2500 Year Old Human Footprints Discovered: Insight into the Formation of Fossil Footprints

Countless numbers of footprints made by hundreds of kinds of organisms are preserved in hundreds of individual layers of the geological column.   Millions of these tracks have been identified from just the tiny fraction of the rocks that are exposed at the surface of the Earth.   But how were so many footprints preserved?

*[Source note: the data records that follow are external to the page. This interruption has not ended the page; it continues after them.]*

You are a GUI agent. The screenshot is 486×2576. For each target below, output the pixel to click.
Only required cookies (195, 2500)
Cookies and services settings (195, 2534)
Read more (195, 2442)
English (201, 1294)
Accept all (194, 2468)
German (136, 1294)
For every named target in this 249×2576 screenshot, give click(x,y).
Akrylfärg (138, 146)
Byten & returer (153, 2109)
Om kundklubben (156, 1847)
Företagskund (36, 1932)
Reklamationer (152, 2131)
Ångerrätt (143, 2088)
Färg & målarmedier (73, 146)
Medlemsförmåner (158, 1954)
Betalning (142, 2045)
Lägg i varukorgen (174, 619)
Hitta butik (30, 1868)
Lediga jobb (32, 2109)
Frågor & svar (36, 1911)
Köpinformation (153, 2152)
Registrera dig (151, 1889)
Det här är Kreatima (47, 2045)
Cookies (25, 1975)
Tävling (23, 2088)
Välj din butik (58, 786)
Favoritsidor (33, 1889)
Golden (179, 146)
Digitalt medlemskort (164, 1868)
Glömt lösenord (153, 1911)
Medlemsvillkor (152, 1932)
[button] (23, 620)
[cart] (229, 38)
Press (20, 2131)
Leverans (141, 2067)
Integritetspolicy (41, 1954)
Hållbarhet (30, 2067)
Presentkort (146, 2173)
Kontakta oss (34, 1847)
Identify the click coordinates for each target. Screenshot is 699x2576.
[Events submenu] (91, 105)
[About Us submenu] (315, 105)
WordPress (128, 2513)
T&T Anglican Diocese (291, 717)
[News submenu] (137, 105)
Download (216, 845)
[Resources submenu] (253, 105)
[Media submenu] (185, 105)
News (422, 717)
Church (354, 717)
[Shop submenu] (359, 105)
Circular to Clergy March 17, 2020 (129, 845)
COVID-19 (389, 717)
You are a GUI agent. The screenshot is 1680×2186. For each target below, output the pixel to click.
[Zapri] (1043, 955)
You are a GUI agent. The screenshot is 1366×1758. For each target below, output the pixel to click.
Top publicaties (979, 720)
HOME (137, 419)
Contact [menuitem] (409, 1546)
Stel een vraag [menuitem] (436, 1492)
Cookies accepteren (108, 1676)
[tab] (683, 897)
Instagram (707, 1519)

Dinosaur footprints on a block of rock that became dislodged from higher above. Two of my boys are serve as size references. Image: Joel Duff
Dinosaur footprints on a block of sandstone near Moab Utah.  There are two obvious prints to my sons right but there are several other less apparent prints on this same block. Two of my sons serve as size references. Image: Joel Duff

In conversations with young earth creationists I have been assured that footprints can’t be preserved as fossils.  At least they can’t be preserved by any process that occurs today.  At an Answers in Genesis conference I attended a speaker mocked the idea that footprints of dinosaurs could be preserved by conventional geological methods pointing out that it would be silly to think that footprints on a beach or even muddy lake edge would last long enough to harden into rock and be preserved.  I know these are over generalizations made to point the audience to a “better” solution to a perceived “footprint problem,”  but even the top geologists, Dr. Snelling, at Answers in Genesis has made similar statements in print.  Here he addresses dinosaur footprints:

Biblical geologists, on the other hand, say it is the conventional geologists who, in fact, face a dilemma. If geologic change takes place slowly, surely footprints made in mud would be obliterated by wind and rain long before the prints were covered by new sediments and hardened into rock.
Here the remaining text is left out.